Laboratório de Ultra-Estrutura Celular, Rio de Janeiro, Brazil.
Exp Cell Res. 2009 Nov 15;315(19):3406-18. doi: 10.1016/j.yexcr.2009.09.016. Epub 2009 Sep 19.
In embryogenesis, coronary blood vessels are formed by vasculogenesis from epicardium-derived progenitors. Subsequently, growing or regenerating myocardium increases its vasculature by angiogenesis, forming new vessels from the pre-existing ones. Recently, cell therapies for myocardium ischemia that used different protocols have given promising results, using either extra-cardiac blood vessel cell progenitors or stimulating the cardiac angiogenesis. We have questioned whether cardiomyocytes could sustain both vasculogenesis and angiogenesis. We used a 3D culture model of tissue-like spheroids in co-cultures of cardiomyocytes supplemented either with endothelial cells or with bone marrow-derived mesenchymal stroma cells. Murine foetal cardiomyocytes introduced into non-adherent U-wells formed 3D contractile structures. They were coupled by gap junctions. Cardiomyocytes segregated inside the 3D structure into clumps separated by connective tissue septa, rich in fibronectin. Three vascular endothelial growth factor isoforms were produced (VEGF 120, 164 and 188). When co-cultured with human umbilical cord endothelial cells, vascular structures were produced in fibronectin-rich external layer and in radial septa, followed by angiogenic sprouting into the cardiomyocyte microtissue. Presence of vascular structures led to the maintenance of long-term survival and contractile capacity of cardiac microtissues. Conversely, bone marrow mesenchymal cells formed isolated cell aggregates, which progressively expressed the endothelial markers von Willebrand's antigen and CD31. They proceeded to typical vasculogenesis forming new blood vessels organised in radial pattern. Our results indicate that the in vitro 3D model of cardiomyocyte spheroids provides the two basic elements for formation of new blood vessels: fibronectin and VEGF. Within the myocardial environment, endothelial and mesenchymal cells can proceed to formation of new blood vessels either through angiogenesis or vasculogenesis, respectively.

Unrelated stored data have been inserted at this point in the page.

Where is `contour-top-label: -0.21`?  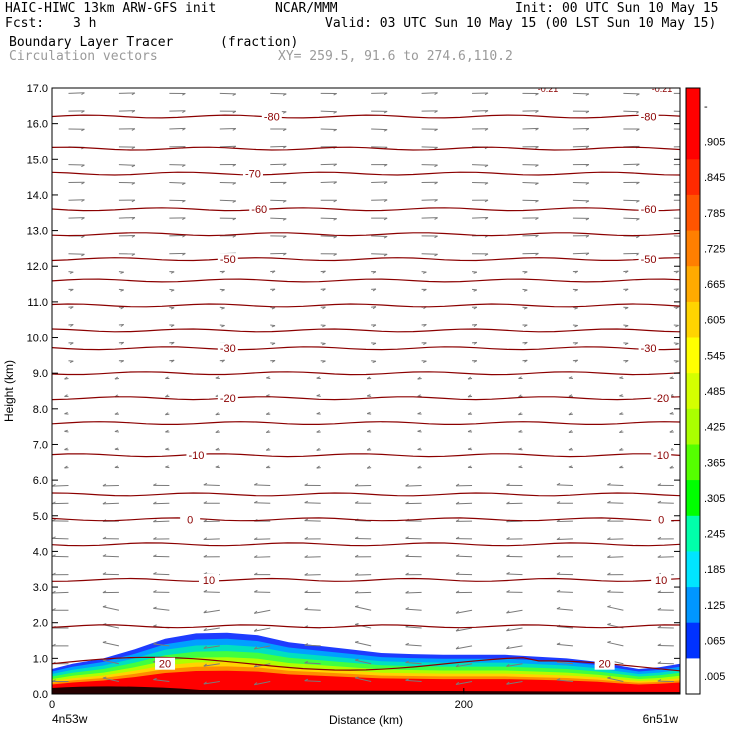
contour-top-label: -0.21 is located at coordinates (548, 89).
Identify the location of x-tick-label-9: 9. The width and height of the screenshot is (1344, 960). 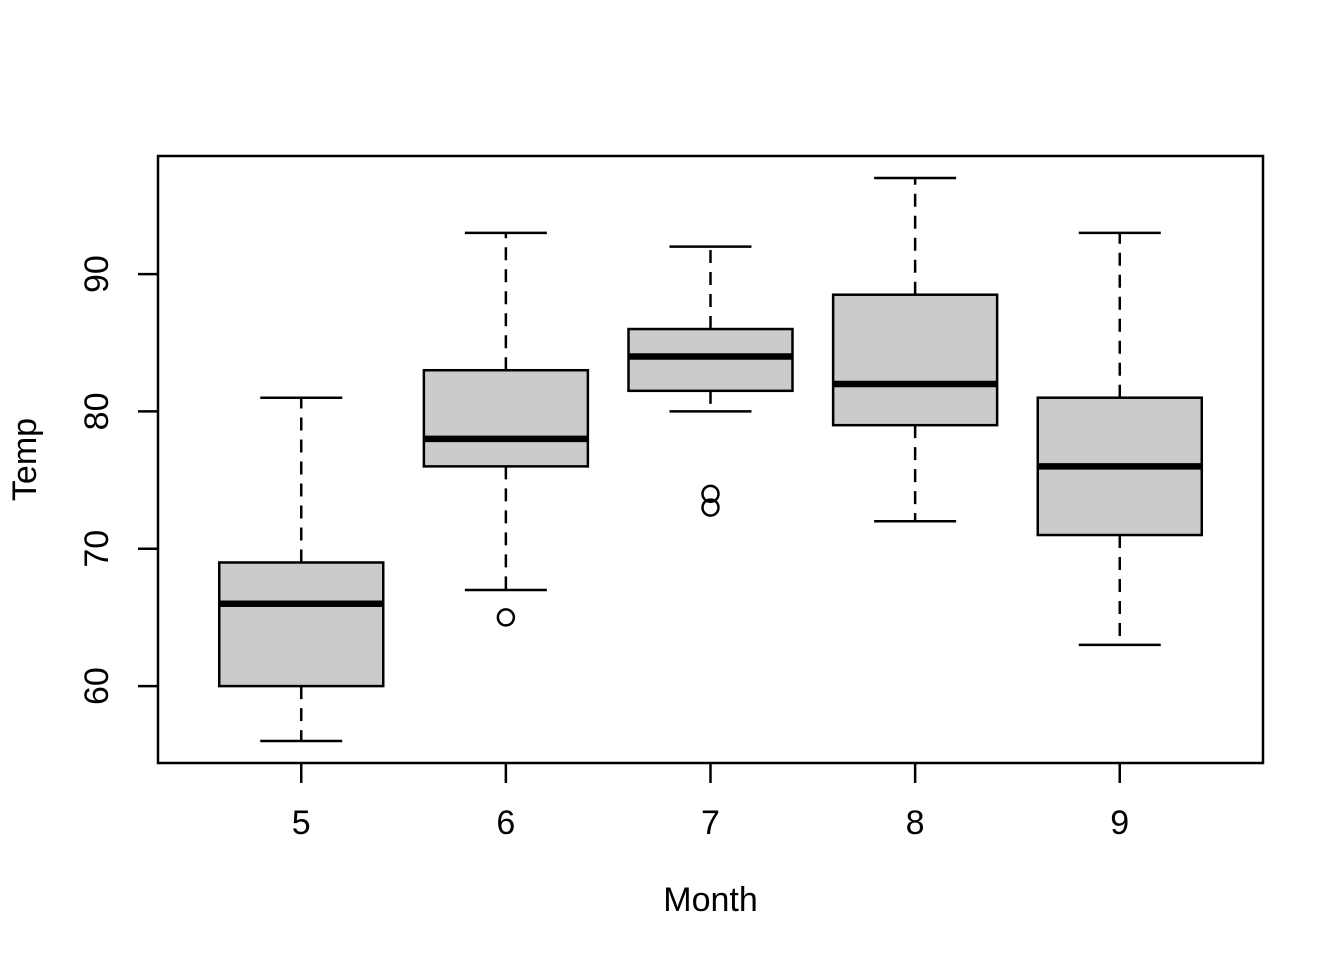
(1120, 823).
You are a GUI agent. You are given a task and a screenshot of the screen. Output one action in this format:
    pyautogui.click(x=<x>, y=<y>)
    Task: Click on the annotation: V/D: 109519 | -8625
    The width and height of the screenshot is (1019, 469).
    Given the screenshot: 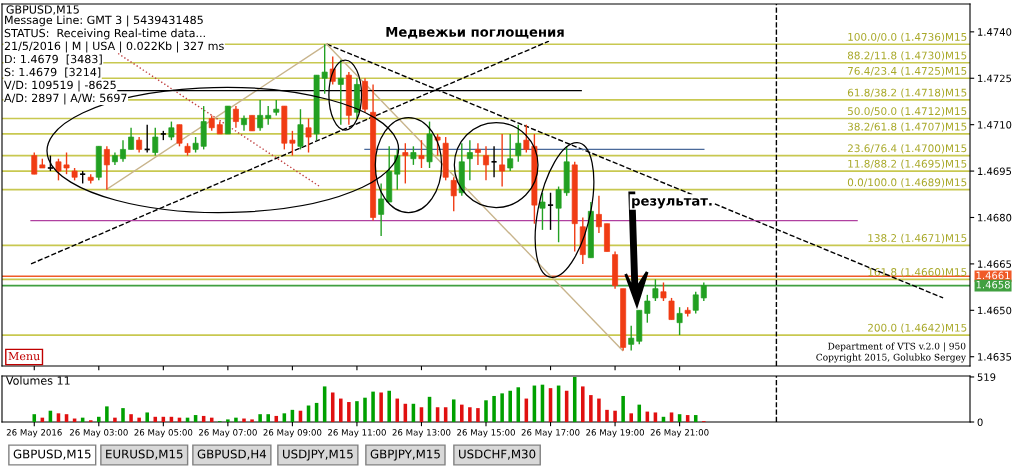 What is the action you would take?
    pyautogui.click(x=60, y=86)
    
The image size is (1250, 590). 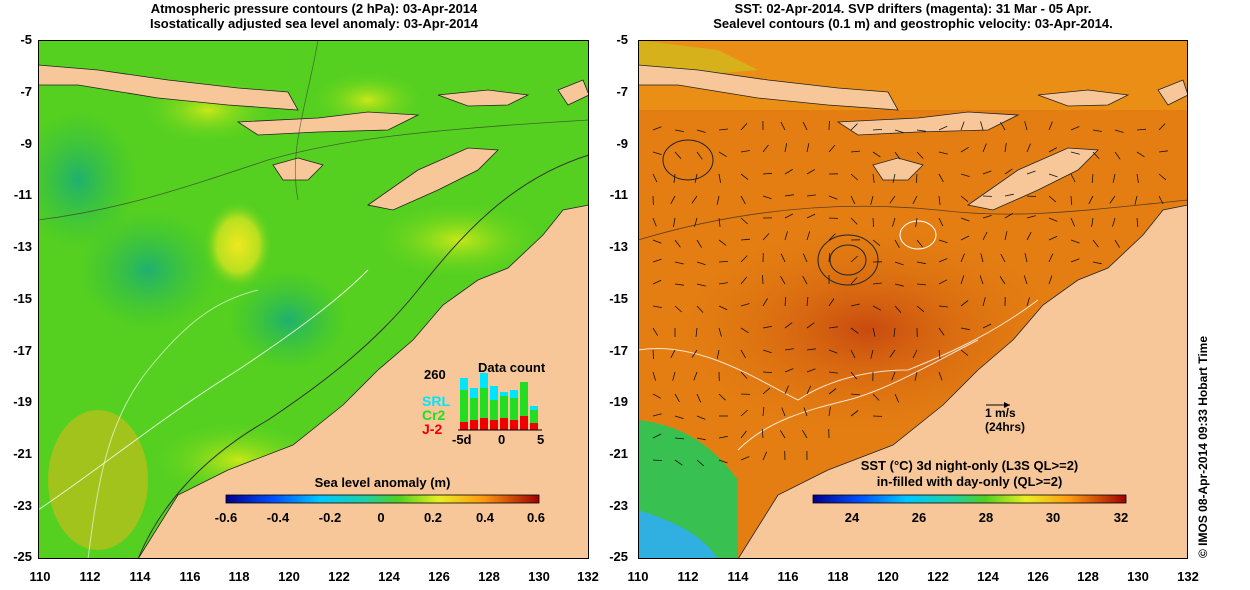 What do you see at coordinates (168, 88) in the screenshot?
I see `java-island` at bounding box center [168, 88].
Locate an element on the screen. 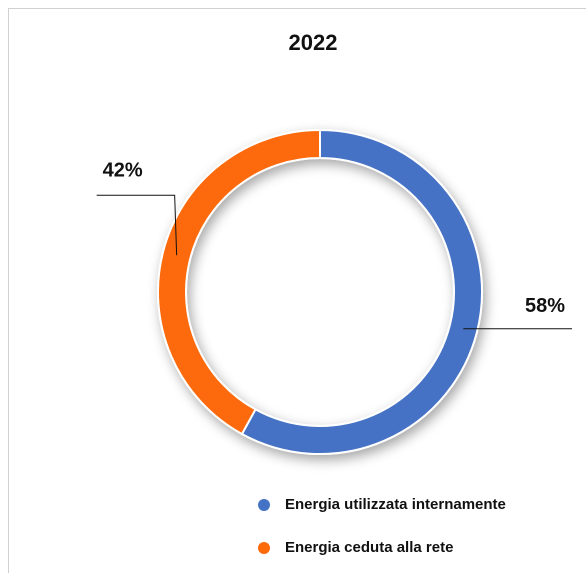  value-label: 58% is located at coordinates (545, 306).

在胚胎发生过程中,冠状动脉血管通过心脏外胚层来源的祖细胞的血管发生形成。随后,生长或再生的心肌通过血管生成增加其脉管系统,从预先存在的血管形成新的血管。最近,使用不同方案的用于心肌缺血的细胞治疗已经取得了有希望的结果,使用心脏外血管细胞祖细胞或刺激心脏血管生成。我们质疑心肌细胞是否能够维持血管发生和血管生成。我们使用组织样球体的 3D 培养模型,在补充内皮细胞或骨髓间充质基质细胞的心肌细胞共培养物中进行。引入非附着 U 孔的鼠胎心肌细胞形成 3D 收缩结构。它们通过缝隙连接连接。心肌细胞在 3D 结构内分离成由富含纤维连接蛋白的结缔组织隔分开的团块。产生了三种血管内皮生长因子同工型(VEGF120、164 和 188)。当与人脐带内皮细胞共培养时,血管结构在富含纤维连接蛋白的外层和放射状隔中产生,随后血管生成芽进入心肌细胞微组织中。血管结构的存在导致心脏微组织的长期存活和收缩能力得以维持。相反,骨髓间充质细胞形成孤立的细胞聚集物,这些细胞逐渐表达血管内皮标志物 von Willebrand 抗原和 CD31。它们开始形成新的血管,呈放射状排列,形成典型的血管发生。我们的结果表明,心肌细胞球体的体外 3D 模型提供了形成新血管的两个基本要素:纤维连接蛋白和 VEGF。在心肌环境中,内皮细胞和间充质细胞可以分别通过血管生成或血管发生形成新的血管。